Bab 4 - Jatuh Cinta Diam-diam
Halooo wahh besok udah senin 😂😂 malem ini kita ditemenin sama Kiara,Kahfi sama Adrian yaaa. Dimasnya masih bobo 😶😶😶
Follow ig @indahmuladiatin
Happy reading guys 😄😉
☁☁☁
Kiara telah resmi menjadi sekretaris OSIS, tugasnya memang banyak. Dari yang awalnya termasuk murid yang paling tidak sibu menjadi murid yang paling sibuk. Hampir setiap minggu mengadakan rapat. Acara pertama berjalan lancar berkat bantuan dari kakak-kakak kelas yang meski sudah lepas jabatan tetap membantu.
Sejak masuk menjadi pengurus OSIS, Kiara jadi semakin dekat dengan Kahfi, tapi jelas itu karena acara saja. Setelah lebih dari satu bulan pasca turunnya Kahfi dari posisi ketua OSIS, anak-anak sempat dihebohkan gosip putusnya Kahfi dengan Marsya yang memang sangat di kenal di SMA ini. Lebih-lebih karena gosipnya Marsya selingkuh dengan teman satu angkatan cowok itu. Gila, Kiara benar-benar kesal saat mendengar berita itu.
Apa kurangnya Kahfi sampai diselingkuhi. Padahal cowok yang katanya selingkuhan itu tidak ada apa-apanya. Benar-benar tidak bersyukur. Di sini ada dirinya yang selalu mendoakan kebahagiaan Kahfi dan sisi lain ada cewek yang menyia-nyiakan kebaikan Kahfi.
Parahnya lagi satu minggu setelah berita besar itu, mereka kembali dihebohkan dengan berita kecelakaan ayah Kahfi yang termasuk donatur sekolah ini. Seperti sudah jatuh tertimpa tangga pula. Kehidupan cowok itu seperti kacau sekarang.
Kiara duduk di kursi depan kelas, setelah mendengar berita kecelakaan itu, entah bagaimana caranya dia bisa menangis. Oh bahkan dia sama sekali tidak mengenal ayah Kahfi. Ternyata perasaannya sudah sedalam ini.
"Lo kenapa?" tanya Adrian. Bicara tentang Adrian. Intensitas bicara antara Kiara dengan cowok itu jadi meningkat.
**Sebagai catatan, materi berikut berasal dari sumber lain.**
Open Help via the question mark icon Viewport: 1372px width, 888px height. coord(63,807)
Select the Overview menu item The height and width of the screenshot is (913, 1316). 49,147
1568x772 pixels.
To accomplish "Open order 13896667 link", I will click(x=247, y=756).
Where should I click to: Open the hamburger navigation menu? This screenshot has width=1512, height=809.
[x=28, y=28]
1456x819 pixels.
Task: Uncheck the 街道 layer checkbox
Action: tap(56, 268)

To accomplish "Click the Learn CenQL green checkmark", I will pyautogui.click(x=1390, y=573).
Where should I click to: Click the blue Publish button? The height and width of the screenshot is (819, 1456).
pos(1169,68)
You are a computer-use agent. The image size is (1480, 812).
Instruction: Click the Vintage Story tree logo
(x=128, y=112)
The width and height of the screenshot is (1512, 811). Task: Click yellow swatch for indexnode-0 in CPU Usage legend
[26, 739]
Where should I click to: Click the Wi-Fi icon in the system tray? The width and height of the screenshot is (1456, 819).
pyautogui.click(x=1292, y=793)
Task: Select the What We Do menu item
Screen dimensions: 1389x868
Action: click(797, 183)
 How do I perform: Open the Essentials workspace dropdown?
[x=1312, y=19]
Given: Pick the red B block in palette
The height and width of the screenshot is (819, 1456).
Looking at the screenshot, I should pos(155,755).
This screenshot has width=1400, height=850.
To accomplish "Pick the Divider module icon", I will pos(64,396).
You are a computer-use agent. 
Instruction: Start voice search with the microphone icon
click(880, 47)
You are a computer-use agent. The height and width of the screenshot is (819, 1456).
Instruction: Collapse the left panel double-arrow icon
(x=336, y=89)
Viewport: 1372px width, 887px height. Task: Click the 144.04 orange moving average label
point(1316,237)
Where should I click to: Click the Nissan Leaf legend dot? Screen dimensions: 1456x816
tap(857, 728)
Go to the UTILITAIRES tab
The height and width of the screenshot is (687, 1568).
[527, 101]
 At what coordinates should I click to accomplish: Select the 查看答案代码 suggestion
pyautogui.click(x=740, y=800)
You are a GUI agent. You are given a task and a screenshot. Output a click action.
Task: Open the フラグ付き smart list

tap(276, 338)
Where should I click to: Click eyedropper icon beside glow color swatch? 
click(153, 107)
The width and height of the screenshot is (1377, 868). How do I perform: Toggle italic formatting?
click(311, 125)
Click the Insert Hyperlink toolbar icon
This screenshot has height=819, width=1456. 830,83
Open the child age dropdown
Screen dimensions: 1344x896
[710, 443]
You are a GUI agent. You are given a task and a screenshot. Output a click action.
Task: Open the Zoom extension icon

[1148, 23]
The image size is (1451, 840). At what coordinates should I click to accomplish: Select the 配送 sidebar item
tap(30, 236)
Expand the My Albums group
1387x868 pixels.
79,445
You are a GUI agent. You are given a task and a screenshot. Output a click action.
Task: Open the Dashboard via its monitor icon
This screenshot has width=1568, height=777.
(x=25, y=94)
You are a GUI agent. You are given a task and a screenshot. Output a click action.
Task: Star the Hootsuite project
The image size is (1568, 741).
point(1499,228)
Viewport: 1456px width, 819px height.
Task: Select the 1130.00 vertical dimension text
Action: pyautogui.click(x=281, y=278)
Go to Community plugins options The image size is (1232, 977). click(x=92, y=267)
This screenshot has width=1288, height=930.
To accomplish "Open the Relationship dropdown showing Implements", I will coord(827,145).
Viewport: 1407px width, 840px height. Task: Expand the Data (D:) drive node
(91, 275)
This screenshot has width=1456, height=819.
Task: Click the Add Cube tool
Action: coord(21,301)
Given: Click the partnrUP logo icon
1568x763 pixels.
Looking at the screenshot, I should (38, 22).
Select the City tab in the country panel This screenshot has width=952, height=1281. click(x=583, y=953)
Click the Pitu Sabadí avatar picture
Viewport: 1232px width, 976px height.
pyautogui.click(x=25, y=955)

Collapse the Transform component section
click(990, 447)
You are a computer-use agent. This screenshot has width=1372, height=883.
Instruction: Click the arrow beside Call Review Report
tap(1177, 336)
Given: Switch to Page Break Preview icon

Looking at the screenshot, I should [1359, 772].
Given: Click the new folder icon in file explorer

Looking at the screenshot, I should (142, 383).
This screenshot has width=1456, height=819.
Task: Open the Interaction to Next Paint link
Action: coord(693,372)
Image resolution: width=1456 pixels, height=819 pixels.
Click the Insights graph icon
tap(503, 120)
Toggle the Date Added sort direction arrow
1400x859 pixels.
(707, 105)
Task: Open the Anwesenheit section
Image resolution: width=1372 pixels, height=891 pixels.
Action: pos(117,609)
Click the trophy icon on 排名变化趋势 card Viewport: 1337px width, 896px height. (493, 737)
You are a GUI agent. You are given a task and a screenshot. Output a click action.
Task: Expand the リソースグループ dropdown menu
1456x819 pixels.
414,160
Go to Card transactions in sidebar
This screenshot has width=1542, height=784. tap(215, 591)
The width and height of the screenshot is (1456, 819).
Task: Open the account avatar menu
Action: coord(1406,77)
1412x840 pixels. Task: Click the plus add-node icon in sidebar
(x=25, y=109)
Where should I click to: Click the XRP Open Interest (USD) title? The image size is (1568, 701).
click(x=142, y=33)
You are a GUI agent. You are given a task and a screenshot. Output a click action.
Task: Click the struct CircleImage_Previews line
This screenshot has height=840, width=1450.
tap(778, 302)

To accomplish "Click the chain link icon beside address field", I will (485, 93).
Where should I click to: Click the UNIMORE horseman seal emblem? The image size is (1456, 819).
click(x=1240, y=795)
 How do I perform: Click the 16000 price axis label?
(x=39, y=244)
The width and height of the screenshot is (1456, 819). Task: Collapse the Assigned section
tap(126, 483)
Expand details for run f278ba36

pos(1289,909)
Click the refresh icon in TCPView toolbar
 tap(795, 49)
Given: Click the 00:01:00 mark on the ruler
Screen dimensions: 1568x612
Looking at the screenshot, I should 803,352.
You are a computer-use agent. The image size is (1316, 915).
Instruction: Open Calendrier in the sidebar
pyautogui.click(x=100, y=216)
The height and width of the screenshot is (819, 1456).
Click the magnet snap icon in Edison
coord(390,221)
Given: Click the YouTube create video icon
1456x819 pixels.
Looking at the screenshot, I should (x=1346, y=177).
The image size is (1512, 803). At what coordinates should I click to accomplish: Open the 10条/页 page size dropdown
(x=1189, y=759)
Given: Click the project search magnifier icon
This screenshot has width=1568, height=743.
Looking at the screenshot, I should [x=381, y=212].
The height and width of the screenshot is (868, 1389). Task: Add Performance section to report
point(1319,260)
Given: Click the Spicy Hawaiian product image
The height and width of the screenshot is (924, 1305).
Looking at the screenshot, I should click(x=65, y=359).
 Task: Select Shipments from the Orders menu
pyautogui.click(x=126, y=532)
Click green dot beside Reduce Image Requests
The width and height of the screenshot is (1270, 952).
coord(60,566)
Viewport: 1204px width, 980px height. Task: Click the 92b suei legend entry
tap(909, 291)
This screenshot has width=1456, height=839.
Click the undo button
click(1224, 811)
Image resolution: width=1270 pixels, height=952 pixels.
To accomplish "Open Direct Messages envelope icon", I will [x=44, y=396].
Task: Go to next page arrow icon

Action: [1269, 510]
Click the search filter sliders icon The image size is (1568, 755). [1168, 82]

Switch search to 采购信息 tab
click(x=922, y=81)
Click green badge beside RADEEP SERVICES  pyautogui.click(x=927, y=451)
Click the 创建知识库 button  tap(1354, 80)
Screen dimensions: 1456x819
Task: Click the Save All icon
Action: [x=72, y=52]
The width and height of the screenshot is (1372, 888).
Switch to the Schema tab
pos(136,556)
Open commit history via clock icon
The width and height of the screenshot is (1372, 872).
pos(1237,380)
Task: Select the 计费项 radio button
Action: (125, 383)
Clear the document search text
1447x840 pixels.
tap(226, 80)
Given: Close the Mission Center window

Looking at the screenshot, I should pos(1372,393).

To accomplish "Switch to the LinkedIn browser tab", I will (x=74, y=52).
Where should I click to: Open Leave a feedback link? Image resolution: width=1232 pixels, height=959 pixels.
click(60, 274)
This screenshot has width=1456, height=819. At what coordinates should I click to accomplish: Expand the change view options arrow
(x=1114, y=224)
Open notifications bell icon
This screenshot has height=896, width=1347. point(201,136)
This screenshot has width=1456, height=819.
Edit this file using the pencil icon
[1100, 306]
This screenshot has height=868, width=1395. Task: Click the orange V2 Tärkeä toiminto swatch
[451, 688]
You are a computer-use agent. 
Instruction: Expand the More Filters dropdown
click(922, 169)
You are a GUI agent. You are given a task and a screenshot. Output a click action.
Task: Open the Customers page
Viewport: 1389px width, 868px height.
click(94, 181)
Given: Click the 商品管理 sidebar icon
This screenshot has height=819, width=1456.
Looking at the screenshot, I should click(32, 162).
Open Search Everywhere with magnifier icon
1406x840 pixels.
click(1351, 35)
Mereka sering ngobrol bareng, bahkan tidak jarang Adrian mengajak Kiara makan di kantin.
Kiara menggelengkan kepalanya, dia langsung mengusap pipinya sendiri. "Lo belum balik?"
"Masih ada kegiatan," jawab Adrian.
"Oh," jawab Kiara.
Adrian menyandarkan tubuhnya ke sandaran kursi. "Nggak usah sedih, bokapnya kan udah baik-baik aja. Masalah Marsya, Kahfi bego kalo masih mau sama dia."
"Hah?" tanya Kiara kaget.
Adrian tersenyum miring. "Lo sesuka itu ya sama dia?" tanyanya. "Gue nggak pernah liat ada cewek sebego lo. Suka tapi diem aja, nggak ada usaha sama sekali. Milih ngeliat dari jauh, nangis sendirian."
"Jahat," keluh Kiara.
Adrian tertawa kecil lalu menghela napas panjang. "Fakta."
"Gue emang sebego itu ya? penakut," gumam Kiara.
"Tapi lo bisa setulus itu," kata Adrian pelan. "Dan itu point bagusnya Ra." Dia berdiri dan menunjuk taman belakang. "Dia tadi ke sana kalau lo mau liat."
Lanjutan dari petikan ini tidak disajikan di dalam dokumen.